**THE PROBLEM**
From the data below, copy out every line in which the word "computer" occurs.

:: DATA ::

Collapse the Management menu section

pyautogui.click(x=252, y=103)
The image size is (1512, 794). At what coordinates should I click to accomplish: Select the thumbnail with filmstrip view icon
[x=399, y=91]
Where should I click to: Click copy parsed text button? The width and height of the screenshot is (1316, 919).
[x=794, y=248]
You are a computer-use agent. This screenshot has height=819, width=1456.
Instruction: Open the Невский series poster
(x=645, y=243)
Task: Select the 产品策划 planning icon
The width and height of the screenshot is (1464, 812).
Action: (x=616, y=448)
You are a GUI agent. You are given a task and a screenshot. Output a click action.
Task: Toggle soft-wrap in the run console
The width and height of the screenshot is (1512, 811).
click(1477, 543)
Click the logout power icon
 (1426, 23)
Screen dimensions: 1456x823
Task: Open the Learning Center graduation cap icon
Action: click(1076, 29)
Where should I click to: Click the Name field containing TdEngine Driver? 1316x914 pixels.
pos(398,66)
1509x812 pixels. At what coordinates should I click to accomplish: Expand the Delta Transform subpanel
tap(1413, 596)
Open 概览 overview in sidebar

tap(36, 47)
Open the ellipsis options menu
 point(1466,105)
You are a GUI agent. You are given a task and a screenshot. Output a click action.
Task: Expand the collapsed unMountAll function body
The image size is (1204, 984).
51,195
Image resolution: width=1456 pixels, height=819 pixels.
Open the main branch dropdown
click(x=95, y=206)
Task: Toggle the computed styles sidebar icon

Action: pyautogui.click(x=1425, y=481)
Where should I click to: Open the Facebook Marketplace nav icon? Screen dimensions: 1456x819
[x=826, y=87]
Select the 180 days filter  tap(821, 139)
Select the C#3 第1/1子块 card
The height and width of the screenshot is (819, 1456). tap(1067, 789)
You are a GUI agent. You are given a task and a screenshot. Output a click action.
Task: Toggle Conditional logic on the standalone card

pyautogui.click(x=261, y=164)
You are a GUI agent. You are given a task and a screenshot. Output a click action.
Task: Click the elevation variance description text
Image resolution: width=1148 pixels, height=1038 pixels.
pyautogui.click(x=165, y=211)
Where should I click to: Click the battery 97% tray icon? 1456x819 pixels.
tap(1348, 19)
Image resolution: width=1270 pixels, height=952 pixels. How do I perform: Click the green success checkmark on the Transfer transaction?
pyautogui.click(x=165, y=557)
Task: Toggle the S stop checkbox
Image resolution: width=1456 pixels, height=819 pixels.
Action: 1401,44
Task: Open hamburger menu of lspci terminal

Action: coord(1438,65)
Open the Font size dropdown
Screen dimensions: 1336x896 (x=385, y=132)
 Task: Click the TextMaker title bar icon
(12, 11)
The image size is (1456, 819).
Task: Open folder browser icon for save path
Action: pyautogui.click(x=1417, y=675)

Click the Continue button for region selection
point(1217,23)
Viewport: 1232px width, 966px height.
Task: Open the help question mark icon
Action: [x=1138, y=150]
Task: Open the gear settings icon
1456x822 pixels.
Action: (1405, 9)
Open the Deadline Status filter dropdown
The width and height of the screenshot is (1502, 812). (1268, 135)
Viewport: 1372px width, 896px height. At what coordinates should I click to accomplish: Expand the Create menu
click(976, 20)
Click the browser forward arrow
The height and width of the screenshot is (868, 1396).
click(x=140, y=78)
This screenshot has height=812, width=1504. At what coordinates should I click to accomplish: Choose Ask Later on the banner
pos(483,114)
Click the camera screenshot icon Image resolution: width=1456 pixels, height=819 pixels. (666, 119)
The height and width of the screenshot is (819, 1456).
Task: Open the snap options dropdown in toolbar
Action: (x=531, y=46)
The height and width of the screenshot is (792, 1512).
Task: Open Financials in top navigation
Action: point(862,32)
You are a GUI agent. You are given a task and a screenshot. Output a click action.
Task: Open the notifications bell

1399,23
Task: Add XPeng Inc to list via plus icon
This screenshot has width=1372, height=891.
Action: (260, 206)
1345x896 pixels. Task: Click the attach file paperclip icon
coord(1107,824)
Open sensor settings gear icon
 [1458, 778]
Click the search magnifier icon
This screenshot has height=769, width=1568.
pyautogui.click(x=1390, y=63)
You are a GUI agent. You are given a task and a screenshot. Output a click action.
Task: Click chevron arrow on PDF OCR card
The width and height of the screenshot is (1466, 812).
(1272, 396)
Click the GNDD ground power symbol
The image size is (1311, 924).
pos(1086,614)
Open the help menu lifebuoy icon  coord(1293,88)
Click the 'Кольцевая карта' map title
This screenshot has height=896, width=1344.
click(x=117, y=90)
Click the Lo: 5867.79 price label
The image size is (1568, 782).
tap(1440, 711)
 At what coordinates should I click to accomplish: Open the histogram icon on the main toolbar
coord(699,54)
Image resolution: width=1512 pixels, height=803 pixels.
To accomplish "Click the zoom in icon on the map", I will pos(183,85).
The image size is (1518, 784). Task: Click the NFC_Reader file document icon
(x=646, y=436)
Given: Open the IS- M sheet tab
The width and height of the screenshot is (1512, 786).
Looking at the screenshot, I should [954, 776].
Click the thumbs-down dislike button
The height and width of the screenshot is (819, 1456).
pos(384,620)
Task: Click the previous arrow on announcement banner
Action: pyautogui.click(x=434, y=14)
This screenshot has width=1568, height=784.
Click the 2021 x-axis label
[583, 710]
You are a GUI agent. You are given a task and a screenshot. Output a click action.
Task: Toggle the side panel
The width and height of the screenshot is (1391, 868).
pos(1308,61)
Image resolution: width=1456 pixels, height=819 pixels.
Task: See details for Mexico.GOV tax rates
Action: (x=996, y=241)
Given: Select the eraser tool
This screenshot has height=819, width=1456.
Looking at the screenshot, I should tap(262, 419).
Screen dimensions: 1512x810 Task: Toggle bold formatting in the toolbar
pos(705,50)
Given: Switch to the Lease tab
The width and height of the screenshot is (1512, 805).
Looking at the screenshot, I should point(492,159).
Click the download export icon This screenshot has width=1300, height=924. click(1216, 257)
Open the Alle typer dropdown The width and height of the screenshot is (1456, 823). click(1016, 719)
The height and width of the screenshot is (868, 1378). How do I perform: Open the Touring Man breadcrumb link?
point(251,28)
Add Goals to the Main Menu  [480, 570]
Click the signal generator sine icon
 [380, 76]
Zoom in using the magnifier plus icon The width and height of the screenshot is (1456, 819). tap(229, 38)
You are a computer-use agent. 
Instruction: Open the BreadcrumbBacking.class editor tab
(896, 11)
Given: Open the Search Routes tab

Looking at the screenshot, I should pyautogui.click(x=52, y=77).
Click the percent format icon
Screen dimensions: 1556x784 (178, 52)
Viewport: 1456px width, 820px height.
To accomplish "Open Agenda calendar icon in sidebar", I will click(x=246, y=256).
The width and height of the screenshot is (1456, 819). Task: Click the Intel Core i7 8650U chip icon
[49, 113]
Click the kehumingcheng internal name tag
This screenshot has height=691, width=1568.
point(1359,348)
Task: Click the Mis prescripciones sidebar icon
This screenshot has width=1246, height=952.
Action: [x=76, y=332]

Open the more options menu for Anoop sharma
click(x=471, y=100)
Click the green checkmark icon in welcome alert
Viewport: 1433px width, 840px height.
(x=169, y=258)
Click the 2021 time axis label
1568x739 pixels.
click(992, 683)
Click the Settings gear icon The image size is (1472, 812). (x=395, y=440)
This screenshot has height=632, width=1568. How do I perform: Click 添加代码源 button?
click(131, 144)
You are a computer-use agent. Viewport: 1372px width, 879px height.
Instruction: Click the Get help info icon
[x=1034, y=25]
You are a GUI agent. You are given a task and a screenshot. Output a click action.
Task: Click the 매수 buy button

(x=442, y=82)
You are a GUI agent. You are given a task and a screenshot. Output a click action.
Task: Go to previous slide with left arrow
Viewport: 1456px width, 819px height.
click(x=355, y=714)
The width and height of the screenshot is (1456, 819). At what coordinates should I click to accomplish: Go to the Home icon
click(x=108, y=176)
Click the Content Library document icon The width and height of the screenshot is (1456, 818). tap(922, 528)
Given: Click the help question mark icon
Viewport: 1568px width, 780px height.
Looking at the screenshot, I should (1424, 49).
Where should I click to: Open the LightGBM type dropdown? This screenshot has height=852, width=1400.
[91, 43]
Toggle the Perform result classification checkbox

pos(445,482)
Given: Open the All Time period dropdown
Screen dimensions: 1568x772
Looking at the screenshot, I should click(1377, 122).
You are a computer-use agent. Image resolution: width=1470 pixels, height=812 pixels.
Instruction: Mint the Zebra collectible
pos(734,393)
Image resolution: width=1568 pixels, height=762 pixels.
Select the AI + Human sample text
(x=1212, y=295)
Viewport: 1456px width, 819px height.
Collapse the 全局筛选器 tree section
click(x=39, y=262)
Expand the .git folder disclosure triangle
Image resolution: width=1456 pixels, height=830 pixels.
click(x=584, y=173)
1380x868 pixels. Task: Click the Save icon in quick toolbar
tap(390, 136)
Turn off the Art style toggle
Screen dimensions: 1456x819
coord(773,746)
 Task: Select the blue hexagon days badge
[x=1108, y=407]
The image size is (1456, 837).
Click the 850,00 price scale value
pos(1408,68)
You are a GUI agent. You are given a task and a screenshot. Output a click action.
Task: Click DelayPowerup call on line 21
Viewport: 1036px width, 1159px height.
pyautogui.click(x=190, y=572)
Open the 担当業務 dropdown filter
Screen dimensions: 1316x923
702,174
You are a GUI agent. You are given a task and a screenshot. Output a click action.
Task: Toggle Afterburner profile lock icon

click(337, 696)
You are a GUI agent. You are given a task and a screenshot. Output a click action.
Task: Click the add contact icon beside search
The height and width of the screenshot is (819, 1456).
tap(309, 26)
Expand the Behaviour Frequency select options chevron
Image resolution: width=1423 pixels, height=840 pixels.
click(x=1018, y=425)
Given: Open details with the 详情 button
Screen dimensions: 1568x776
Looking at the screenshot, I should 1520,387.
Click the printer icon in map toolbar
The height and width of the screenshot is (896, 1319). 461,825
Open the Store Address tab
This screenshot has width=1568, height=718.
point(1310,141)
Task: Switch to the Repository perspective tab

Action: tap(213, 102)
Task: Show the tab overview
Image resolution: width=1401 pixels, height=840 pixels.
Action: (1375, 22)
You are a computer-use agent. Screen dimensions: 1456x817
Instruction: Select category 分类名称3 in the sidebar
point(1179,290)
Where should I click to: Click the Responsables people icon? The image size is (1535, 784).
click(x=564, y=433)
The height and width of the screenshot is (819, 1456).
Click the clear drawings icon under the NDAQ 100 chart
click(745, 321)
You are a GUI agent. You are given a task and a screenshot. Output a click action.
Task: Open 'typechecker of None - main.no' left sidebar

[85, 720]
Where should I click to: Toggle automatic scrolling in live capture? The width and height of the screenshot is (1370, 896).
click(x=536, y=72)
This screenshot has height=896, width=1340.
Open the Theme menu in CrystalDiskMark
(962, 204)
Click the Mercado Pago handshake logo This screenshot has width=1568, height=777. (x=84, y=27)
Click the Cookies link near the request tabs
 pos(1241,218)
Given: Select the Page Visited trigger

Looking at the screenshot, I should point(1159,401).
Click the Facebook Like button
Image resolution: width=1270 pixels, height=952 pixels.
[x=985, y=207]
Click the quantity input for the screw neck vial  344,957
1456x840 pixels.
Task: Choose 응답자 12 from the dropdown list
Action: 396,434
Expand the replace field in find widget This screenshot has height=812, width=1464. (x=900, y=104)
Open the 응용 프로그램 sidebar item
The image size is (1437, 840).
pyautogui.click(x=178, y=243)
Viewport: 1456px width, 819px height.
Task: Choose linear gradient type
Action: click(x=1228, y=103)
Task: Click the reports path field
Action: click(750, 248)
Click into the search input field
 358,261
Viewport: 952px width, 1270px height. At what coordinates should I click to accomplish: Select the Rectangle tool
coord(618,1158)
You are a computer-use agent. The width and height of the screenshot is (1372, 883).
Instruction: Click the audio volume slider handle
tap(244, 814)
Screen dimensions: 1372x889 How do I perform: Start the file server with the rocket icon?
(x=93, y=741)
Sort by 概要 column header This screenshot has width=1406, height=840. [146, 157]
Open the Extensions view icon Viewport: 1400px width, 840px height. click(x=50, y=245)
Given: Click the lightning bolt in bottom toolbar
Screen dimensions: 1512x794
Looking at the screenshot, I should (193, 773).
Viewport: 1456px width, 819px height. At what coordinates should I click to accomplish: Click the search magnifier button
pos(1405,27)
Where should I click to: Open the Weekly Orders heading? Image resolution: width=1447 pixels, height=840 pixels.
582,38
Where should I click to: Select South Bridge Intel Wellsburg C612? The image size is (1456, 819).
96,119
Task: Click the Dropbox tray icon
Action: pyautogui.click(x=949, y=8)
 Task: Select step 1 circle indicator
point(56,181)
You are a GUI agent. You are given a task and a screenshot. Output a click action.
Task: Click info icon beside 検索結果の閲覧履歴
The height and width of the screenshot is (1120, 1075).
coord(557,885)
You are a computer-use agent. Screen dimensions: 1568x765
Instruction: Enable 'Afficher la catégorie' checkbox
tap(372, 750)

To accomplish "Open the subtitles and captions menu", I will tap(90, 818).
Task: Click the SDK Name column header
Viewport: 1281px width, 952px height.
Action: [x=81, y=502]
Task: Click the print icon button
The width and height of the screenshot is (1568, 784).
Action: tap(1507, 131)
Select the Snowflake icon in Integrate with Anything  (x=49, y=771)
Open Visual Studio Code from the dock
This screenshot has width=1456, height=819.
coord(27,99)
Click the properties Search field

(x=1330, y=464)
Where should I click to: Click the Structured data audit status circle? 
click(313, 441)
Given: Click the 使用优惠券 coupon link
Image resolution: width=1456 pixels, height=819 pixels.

:::

**EXERCISE RESULT**
You are a computer-use agent. This screenshot has height=819, width=1456.
You are a computer-use agent. 
You are a computer-use agent. Viewport: 1372px width, 879px height.
You are a computer-use agent. Image resolution: width=1470 pixels, height=812 pixels.
You are a computer-use agent. Screen dimensions: 1456x817
You are a computer-use agent. The width and height of the screenshot is (1372, 883).
You are a computer-use agent. Screen dimensions: 1568x765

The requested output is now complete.